Deadliest January on file for migrants after 699 killed whereas fleeing houses

At least 699 migrants were killed while fleeing their homes around the world in January 2026, marking the deadliest January since records began, according to figures from the UN’s migration organisation.
A spike in deaths across the Mediterranean, where a combination of dangerous weather conditions and flimsy, makeshift boats has seen several major incidents so far this year, has driven the latest increase in migrant deaths.
As of 16 February, 2026 has been the deadliest year in the Mediterranean, since the UN’s International Organisation for Migration (IOM) started collecting data through its Missing Migrants Project (MMP) in 2024.
The International Rescue Committee has warned that a “sharp and shameful decline in access to safe pathways”, along with a global increase in policies aimed at deterring migration, have been “cruel, costly and counterproductive” at a time when global displacement is near an all-time high.
“When safe routes close, people don’t stop moving,” Daniel Feeney Berlin, IRC’s Global Policy Director for Protection Pathways, told The Independent. “Rather, they are forced into more dangerous journeys. With record displacement and collapsing protection pathways, rising deaths are tragic but predictable.”
As of Monday, at least 533 deaths have been recorded in the Mediterranean this year, the MMP confirmed to The Independent. The second closest year was 2015, when there were 427.
The IOM data shows that there were around 3,500 arrivals by sea in Italy in 2015, compared to less than 1,500 in January 2026, suggesting the rate of deaths per crossing has increased.
The latest major boat incident in the Mediterranean occurred on Friday 6 February, when 53 migrants, including two babies, were reported dead or missing after a rubber boat capsized off the Libyan coast north of Zuwara.

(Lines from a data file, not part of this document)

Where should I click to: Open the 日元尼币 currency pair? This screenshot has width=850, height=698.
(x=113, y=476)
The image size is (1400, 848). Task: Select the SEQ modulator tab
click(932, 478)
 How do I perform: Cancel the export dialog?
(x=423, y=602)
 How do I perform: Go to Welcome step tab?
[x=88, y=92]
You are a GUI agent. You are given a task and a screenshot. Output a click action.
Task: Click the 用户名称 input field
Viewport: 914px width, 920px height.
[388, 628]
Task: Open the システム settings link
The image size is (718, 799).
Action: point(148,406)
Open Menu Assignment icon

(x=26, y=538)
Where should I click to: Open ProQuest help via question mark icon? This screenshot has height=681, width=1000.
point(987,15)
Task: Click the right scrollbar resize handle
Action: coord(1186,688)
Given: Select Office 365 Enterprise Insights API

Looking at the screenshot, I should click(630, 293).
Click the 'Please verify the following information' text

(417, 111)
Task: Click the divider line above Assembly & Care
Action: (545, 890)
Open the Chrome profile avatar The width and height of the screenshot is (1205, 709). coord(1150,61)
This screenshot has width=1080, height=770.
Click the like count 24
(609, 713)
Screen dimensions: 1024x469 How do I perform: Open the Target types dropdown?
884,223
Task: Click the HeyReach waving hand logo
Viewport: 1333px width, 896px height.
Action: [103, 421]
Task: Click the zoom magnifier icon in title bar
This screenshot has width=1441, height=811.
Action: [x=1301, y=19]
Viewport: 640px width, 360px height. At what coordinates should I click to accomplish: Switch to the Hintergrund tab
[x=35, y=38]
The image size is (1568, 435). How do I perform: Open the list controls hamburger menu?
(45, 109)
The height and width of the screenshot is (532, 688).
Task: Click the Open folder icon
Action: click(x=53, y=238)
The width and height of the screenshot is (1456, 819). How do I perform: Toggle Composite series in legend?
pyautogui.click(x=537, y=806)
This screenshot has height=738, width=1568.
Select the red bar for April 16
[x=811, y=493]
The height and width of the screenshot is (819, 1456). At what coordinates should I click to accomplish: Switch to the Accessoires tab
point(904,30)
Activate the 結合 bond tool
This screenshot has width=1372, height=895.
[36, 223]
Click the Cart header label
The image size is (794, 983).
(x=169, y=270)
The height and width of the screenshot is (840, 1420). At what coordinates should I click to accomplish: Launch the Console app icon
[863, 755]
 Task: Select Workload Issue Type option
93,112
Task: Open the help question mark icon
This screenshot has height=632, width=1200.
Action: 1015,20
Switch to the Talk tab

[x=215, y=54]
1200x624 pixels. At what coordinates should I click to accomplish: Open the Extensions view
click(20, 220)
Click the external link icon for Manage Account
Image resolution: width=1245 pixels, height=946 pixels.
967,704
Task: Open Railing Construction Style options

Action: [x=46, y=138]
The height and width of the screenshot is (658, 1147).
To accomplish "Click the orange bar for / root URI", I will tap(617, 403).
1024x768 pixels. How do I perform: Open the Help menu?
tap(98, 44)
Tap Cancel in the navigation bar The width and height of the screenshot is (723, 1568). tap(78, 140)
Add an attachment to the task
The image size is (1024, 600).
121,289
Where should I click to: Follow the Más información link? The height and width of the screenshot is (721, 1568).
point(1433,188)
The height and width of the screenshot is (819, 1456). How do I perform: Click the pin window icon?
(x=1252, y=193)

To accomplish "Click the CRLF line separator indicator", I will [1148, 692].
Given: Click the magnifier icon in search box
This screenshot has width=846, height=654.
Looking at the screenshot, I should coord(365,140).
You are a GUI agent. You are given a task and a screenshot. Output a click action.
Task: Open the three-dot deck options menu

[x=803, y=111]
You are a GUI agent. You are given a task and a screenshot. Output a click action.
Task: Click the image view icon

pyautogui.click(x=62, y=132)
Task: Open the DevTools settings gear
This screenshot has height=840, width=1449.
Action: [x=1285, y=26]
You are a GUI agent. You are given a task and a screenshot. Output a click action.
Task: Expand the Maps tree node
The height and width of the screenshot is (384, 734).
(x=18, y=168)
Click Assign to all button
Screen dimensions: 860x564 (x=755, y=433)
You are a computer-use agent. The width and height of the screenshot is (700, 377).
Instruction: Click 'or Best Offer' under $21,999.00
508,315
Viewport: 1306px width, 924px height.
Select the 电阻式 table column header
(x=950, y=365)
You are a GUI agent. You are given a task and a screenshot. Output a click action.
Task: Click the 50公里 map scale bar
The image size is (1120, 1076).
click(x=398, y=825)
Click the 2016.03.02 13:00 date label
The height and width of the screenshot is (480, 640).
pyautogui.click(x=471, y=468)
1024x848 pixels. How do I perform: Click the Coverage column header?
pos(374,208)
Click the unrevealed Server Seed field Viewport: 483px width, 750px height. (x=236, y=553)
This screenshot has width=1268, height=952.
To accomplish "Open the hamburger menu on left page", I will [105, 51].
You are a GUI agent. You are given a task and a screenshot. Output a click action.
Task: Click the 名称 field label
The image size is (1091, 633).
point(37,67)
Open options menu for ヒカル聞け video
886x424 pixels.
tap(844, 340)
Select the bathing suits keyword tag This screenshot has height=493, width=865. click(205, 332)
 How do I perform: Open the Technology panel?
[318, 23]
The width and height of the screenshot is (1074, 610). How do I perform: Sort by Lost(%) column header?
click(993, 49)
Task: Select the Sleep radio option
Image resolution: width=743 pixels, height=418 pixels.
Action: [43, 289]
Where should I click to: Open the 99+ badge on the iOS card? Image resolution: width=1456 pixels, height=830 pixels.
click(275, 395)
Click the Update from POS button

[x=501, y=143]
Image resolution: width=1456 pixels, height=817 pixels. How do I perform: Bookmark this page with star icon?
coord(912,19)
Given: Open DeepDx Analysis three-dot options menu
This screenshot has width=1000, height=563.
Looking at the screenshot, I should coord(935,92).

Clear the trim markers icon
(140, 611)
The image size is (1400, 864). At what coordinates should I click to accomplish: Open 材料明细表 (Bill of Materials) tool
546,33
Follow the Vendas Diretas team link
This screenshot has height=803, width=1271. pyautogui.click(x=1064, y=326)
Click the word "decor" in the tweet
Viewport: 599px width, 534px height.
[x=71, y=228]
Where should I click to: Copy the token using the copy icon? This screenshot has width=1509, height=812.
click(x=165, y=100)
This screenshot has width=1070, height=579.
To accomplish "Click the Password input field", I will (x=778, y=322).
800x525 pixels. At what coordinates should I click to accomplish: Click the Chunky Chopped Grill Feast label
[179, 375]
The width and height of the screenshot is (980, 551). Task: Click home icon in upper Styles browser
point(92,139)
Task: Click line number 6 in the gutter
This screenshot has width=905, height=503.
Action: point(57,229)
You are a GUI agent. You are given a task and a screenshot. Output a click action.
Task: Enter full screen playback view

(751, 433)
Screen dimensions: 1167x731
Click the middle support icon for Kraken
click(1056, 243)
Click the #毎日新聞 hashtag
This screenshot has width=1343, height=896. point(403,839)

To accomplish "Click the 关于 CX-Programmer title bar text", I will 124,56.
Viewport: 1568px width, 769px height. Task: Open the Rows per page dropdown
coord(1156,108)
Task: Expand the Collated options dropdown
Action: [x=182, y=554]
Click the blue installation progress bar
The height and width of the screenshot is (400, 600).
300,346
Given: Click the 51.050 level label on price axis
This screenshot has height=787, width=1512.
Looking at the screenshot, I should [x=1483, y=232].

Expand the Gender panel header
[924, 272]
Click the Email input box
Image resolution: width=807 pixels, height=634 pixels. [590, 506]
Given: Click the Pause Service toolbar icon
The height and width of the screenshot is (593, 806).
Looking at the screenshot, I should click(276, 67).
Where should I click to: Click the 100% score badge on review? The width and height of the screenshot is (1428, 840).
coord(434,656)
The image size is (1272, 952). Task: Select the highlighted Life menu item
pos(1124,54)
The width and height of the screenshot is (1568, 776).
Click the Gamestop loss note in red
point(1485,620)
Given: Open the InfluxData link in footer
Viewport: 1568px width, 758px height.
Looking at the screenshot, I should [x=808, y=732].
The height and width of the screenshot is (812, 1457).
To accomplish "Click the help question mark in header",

They were aiming to cross the Central Mediterranean route, which has claimed 26,411 lives since IOM records began, making it the world’s deadliest migration crossing by a significant margin.
In late January, Italian authorities estimated that 380 people may have drowned in a single week, when thousands tried to cross the Mediterranean while Cyclone Harry was battering southern Italy and Malta.
Elsewhere, at least 156 deaths were recorded on routes to and from Africa, 72 in Asia, 18 in the Americas, four in Europe and four in West Asia.
The IOM figures include the number of migrants who are dead or missing presumed dead. But staff say its figures are almost certainly an underestimate, with thousands of migrants likely dying in areas where reporting capabilities are limited – a trend worsened by tightening immigration policies, which are pushing migrants towards remote routes.
“When people are pushed into irregular journeys because there are no safe alternatives, increased loss of life is both a tragic and predictable outcome,” Mr Berlin added.
“Governments must act urgently to prevent further loss of life. That means investing in safe, managed, and accessible pathways to protection.
“Increased access to resettlement, family reunion, and humanitarian admissions prevent people from taking deadly journeys in the first place, and well-functioning asylum systems ensure that when people reach our shores they are treated humanely and fairly,” he said.